What to do
Copy out the data from the line containing "Task: Select the Not deleted radio button" up to and including the line containing "click(284, 219)", word for word.

[begin Information given]

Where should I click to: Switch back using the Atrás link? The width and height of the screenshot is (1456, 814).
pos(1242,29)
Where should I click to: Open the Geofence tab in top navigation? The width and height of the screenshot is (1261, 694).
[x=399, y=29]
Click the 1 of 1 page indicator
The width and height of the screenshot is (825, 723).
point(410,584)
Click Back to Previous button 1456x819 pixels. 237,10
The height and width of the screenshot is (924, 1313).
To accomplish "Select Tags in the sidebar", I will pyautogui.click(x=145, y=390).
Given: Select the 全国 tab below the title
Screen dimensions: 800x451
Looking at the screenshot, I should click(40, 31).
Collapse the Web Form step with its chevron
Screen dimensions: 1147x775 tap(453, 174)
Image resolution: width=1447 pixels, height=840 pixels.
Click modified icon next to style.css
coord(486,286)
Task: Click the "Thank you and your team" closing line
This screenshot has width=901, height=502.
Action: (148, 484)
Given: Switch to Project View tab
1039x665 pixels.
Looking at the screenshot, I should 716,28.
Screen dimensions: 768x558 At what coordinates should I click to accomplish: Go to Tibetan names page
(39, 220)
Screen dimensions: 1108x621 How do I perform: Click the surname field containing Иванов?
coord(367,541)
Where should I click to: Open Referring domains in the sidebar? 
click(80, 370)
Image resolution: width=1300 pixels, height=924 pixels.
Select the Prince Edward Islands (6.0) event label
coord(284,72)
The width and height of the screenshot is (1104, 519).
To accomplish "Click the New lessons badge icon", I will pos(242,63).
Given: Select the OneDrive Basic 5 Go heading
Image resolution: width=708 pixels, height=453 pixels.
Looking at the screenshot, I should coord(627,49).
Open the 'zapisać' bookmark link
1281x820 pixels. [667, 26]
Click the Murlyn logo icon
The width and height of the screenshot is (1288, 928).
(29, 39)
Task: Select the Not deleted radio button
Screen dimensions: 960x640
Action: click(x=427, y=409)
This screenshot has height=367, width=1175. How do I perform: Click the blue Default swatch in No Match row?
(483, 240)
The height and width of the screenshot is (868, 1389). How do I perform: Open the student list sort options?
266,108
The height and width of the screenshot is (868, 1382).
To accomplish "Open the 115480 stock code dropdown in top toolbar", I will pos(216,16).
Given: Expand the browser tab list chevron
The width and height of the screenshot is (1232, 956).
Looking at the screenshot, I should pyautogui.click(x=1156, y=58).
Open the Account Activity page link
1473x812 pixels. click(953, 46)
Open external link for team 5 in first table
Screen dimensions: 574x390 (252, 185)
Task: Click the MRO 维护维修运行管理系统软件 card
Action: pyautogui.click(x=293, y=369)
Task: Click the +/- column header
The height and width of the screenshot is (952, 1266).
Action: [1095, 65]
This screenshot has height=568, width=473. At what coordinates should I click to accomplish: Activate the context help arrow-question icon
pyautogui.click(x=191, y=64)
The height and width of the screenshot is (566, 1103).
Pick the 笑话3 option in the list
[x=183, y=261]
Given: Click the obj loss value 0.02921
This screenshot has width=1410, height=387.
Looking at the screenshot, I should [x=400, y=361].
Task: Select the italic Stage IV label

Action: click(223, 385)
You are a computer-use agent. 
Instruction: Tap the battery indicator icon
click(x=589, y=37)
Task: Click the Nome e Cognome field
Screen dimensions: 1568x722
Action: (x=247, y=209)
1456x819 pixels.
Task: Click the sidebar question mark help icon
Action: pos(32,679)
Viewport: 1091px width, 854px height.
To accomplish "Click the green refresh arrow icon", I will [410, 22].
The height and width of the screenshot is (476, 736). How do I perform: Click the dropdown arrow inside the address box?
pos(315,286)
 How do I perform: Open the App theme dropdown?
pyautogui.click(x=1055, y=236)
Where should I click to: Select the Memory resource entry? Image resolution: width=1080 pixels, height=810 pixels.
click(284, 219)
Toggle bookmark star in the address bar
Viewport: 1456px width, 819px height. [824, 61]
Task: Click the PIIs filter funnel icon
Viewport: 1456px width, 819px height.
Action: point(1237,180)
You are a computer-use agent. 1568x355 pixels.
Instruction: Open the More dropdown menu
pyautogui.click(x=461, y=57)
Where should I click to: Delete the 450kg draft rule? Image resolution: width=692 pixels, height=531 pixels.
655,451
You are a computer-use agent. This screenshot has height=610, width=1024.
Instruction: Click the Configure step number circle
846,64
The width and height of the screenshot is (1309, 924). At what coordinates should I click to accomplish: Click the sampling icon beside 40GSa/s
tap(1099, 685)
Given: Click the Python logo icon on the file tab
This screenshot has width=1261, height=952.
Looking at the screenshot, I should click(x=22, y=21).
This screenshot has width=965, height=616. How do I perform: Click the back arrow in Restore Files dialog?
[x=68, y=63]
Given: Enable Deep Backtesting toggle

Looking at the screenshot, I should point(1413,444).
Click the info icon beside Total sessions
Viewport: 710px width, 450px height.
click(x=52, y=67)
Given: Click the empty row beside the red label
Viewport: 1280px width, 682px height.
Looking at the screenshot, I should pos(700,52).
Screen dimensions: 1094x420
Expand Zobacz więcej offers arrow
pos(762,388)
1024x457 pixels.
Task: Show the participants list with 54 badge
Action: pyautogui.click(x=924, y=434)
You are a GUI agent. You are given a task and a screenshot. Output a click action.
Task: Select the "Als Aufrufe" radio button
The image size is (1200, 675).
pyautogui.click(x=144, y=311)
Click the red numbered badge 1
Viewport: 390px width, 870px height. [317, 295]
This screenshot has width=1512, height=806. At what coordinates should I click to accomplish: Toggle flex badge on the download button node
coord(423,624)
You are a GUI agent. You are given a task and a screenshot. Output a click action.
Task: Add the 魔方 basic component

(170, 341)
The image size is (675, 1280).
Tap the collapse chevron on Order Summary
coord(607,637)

[end Information given]

Answer below
Task: Select the Not deleted radio button
Screen dimensions: 960x640
Action: click(x=427, y=409)
This screenshot has height=367, width=1175. How do I perform: Click the blue Default swatch in No Match row?
(483, 240)
The height and width of the screenshot is (868, 1389). How do I perform: Open the student list sort options?
266,108
The height and width of the screenshot is (868, 1382).
To accomplish "Open the 115480 stock code dropdown in top toolbar", I will pos(216,16).
Given: Expand the browser tab list chevron
The width and height of the screenshot is (1232, 956).
Looking at the screenshot, I should pyautogui.click(x=1156, y=58).
Open the Account Activity page link
1473x812 pixels. click(953, 46)
Open external link for team 5 in first table
Screen dimensions: 574x390 (252, 185)
Task: Click the MRO 维护维修运行管理系统软件 card
Action: pyautogui.click(x=293, y=369)
Task: Click the +/- column header
The height and width of the screenshot is (952, 1266).
Action: [1095, 65]
This screenshot has height=568, width=473. At what coordinates should I click to accomplish: Activate the context help arrow-question icon
pyautogui.click(x=191, y=64)
The height and width of the screenshot is (566, 1103).
Pick the 笑话3 option in the list
[x=183, y=261]
Given: Click the obj loss value 0.02921
This screenshot has width=1410, height=387.
Looking at the screenshot, I should [x=400, y=361].
Task: Select the italic Stage IV label

Action: click(223, 385)
You are a computer-use agent. 
Instruction: Tap the battery indicator icon
click(x=589, y=37)
Task: Click the Nome e Cognome field
Screen dimensions: 1568x722
Action: (x=247, y=209)
1456x819 pixels.
Task: Click the sidebar question mark help icon
Action: pos(32,679)
Viewport: 1091px width, 854px height.
To accomplish "Click the green refresh arrow icon", I will [410, 22].
The height and width of the screenshot is (476, 736). How do I perform: Click the dropdown arrow inside the address box?
pos(315,286)
 How do I perform: Open the App theme dropdown?
pyautogui.click(x=1055, y=236)
Where should I click to: Select the Memory resource entry? Image resolution: width=1080 pixels, height=810 pixels.
click(284, 219)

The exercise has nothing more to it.